方法北京大学人民医院(简称PKUPH)制备比对样品,即用RUNX1-RUNX1T1(-)患者与RUNX1-RUNX1T1(+)患者新鲜骨髓/外周血有核细胞进行不同比例的稀释,制备出14种比对样本,每种样本各制备23份平行样本,加入TRIzol均质化后-70℃保存。各家中心采用RT-PCR技术同时检测各样本的RUNX1-RUNX1T1融合转录本及WT1转录本水平,统一以目的基因拷贝数/ABL拷贝数×100%的形式报告结果。通过Spearman相关分析计算各家中心与PKUPH检测结果之间的相关系数。

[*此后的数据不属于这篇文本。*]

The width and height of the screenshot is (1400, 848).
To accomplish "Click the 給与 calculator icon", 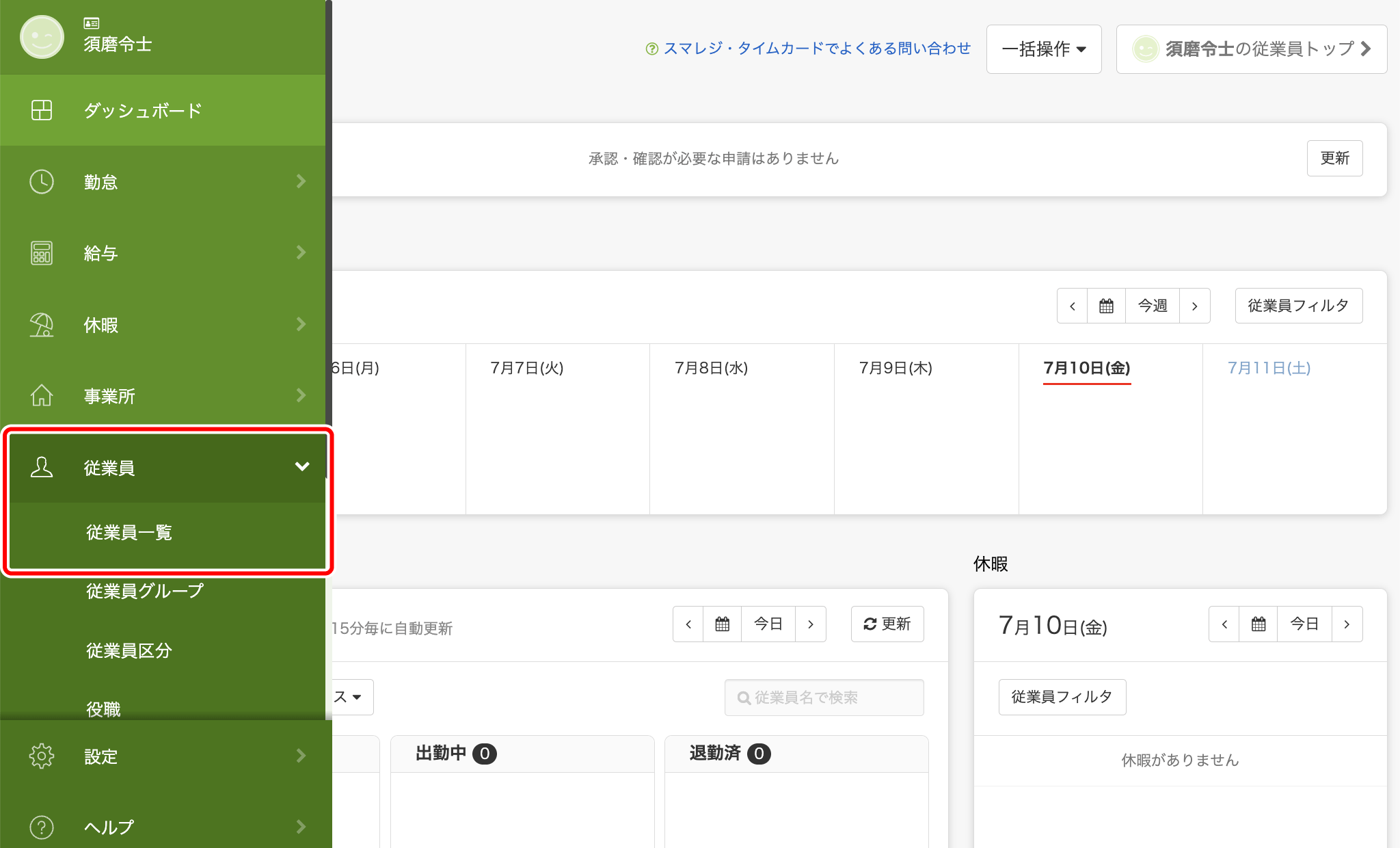I will [42, 253].
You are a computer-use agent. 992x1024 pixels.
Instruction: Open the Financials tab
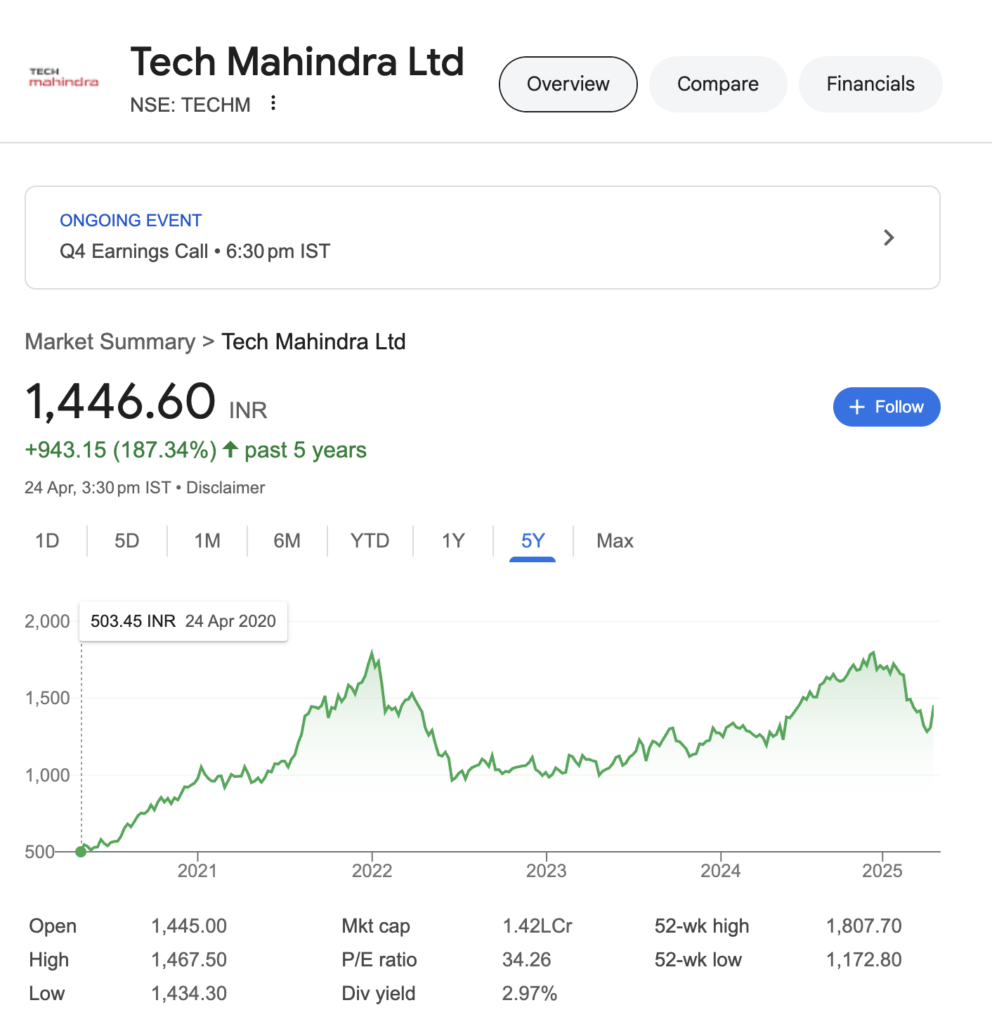871,84
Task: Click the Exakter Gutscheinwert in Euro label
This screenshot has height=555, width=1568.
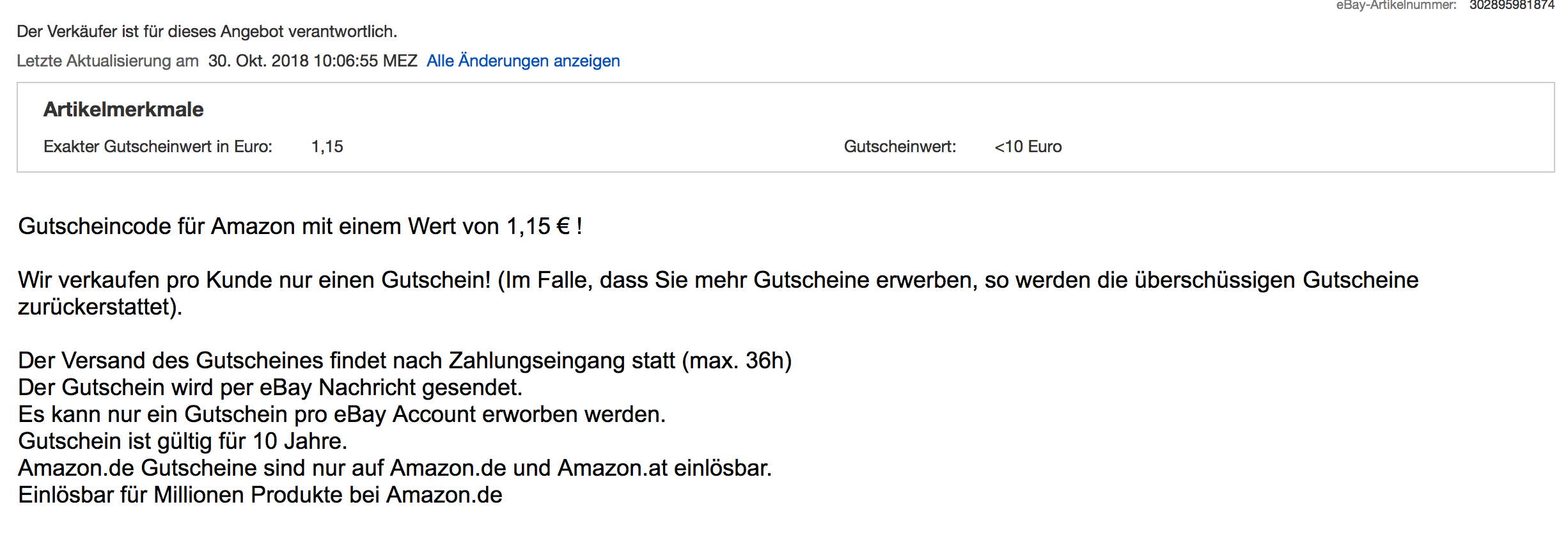Action: (158, 146)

结果①RUNX1-RUNX1T1比对:9份为阳性、5份为阴性样本,参与的20家实验室的假阳性率为5%(5/100),假阴性率为0(0/180)。每份阳性样本各家检测值均不相同,9份阳性样本各家报告的结果中位值为0.060%~176.7%,共覆盖3.5个log的范围,各份样本最高与最低报告结果的比值为5.5~12.3(去除1份明显偏离的结果)。85%(17/20)的实验室与PKUPH结果之间的相关系数≥0.98。②WT1比对:14份样本各家报告结果均不相同,中位值为0.16%~67.6%,覆盖2.6个log的范围,各样本检测最高值与最低值的比值为5.3~13.7.62%(13/21)的实验室与PKUPH结果的相关系数≥0.98。③两个转录本每家与PKUPH报告结果的相对关系不一致,2家均低于、7家均高于PKUPH,另11家为1个高于另一个低于PKUPH。
结论同一样本各家中心报告的RUNX1-RUNX1T1及WT1转录本水平不同,大多数实验室与PKUPH报告的结果具有很高的一致性,实验室间不同转录本水平的相对关系不一定相同。